» **Source extract**:
· · · · · · ·

Last year, a microscopic study from Germany supported the theory of a so-called cytokine storm: the immune system overshoots the mark and sometimes causes more damage with this exaggerated reaction than the virus itself.

A recent U.S. study analyzed the health data of 585 patients in the intensive care unit of Northwestern Memorial Hospital in Chicago: all were diagnosed with severe pneumonia and respiratory failure, and 190 were infected with the coronavirus. And came to a different conclusion.

The result: secondary bacterial infections of the lungs (pneumonia) were widespread in patients with Covid-19 and affected nearly half of the patients who required mechanical ventilation. If not resolved, secondary bacterial infection was a leading cause of death in patients with Covid-19. The researchers could find no evidence that Covid-19 causes a “cytokine storm” that leads to death.

The study was recently published in the Journal of Clinical Investigation. (You can read the study here).

· · · · · · ·

» **Questions**:
1) From the Covid-19 excerpt, extract the stretch from "The result: secondary" through "leads to death.".
2) Answer these questions from the Covid-19 excerpt:
(a) How many patients' health data did the U.S. study analyze?
(b) Which country did last year's microscopic study come from?
(c) In which journal was the U.S. study published?
The lines after this come from an unrelated source.

· · · · · · ·

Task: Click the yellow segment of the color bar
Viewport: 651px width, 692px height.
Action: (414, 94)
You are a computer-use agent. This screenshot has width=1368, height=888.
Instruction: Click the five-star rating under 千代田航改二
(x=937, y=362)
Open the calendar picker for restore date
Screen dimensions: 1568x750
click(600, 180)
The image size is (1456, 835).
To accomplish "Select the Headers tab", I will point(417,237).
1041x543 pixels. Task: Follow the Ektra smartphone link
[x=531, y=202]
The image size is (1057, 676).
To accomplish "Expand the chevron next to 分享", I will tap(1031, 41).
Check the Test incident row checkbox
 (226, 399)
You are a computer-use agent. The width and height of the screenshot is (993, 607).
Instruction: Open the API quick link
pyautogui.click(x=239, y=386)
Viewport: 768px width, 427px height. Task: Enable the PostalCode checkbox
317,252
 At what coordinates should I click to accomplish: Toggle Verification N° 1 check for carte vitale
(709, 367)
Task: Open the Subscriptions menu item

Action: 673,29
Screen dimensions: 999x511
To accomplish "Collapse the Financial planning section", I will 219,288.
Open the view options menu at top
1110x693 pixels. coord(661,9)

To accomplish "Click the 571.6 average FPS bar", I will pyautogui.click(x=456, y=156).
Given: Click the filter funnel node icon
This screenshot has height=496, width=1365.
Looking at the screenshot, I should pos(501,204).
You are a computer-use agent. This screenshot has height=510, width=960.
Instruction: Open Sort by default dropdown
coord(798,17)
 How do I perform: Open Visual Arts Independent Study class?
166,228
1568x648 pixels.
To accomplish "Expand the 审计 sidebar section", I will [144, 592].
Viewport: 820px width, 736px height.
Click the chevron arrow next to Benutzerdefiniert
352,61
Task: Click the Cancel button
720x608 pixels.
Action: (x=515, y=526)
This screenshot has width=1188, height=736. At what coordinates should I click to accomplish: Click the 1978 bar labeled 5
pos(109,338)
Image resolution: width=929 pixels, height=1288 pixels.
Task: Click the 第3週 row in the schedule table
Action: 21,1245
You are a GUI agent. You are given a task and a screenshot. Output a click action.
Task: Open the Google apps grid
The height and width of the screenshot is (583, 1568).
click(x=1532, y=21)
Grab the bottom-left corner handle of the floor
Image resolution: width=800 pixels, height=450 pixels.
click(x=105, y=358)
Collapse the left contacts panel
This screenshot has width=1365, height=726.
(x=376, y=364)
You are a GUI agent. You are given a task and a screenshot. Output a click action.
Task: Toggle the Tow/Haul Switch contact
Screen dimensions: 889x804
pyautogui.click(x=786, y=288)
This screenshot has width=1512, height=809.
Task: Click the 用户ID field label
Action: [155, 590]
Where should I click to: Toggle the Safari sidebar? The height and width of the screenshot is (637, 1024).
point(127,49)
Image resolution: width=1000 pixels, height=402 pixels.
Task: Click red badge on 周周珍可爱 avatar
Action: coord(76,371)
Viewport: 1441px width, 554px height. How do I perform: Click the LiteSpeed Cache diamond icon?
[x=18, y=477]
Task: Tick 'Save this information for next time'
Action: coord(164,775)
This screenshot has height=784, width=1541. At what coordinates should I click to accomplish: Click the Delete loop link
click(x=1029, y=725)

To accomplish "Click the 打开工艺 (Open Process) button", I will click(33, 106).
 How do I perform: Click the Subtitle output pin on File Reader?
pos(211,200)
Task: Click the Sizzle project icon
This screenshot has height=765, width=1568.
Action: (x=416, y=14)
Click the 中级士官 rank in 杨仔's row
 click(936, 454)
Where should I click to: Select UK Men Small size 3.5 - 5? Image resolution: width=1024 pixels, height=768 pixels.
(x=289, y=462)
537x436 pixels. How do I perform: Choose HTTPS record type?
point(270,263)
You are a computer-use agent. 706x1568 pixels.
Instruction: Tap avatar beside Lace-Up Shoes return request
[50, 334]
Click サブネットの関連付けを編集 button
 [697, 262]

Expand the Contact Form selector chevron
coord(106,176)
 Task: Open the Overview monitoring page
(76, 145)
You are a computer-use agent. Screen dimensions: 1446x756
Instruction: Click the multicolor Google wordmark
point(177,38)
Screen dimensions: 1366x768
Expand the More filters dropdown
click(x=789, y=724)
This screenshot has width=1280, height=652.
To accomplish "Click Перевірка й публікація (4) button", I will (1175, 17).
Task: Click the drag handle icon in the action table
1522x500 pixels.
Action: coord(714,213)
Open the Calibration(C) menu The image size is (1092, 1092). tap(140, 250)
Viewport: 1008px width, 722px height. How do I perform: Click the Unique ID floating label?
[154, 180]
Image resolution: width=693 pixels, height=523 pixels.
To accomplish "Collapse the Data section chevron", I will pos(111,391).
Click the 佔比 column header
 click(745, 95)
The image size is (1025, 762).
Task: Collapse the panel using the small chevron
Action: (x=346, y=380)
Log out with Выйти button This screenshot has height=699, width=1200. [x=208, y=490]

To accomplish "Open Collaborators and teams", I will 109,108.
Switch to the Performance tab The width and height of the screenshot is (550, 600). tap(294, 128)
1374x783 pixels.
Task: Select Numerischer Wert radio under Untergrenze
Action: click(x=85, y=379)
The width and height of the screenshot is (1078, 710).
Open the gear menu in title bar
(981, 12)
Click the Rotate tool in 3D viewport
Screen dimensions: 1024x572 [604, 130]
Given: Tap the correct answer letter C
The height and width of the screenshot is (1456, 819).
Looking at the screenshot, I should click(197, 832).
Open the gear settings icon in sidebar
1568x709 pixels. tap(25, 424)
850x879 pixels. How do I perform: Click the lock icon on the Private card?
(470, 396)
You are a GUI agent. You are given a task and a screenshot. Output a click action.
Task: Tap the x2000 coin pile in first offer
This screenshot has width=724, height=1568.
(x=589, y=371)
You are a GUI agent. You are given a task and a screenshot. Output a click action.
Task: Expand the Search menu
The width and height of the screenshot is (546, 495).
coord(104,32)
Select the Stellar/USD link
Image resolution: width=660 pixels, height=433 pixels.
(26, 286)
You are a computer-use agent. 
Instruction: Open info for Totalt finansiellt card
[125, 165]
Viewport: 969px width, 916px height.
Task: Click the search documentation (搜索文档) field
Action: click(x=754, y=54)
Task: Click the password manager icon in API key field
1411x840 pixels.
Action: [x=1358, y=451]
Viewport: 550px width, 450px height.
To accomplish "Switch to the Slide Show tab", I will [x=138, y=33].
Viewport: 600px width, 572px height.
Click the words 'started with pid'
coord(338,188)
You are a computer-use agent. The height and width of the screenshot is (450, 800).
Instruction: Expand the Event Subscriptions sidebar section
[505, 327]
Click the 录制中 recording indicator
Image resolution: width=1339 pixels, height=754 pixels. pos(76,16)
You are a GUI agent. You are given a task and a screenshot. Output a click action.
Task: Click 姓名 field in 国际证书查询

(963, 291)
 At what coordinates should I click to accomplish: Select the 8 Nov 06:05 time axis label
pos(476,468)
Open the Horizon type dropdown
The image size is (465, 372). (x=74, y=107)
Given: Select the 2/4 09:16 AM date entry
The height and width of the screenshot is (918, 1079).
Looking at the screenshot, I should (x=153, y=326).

· · · · · · ·

» **Per-task answers**:
1)
The result: secondary bacterial infections of the lungs (pneumonia) were widespread in patients with Covid-19 and affected nearly half of the patients who required mechanical ventilation. If not resolved, secondary bacterial infection was a leading cause of death in patients with Covid-19. The researchers could find no evidence that Covid-19 causes a “cytokine storm” that leads to death.

2)
(a) 585
(b) Germany
(c) The Journal of Clinical Investigation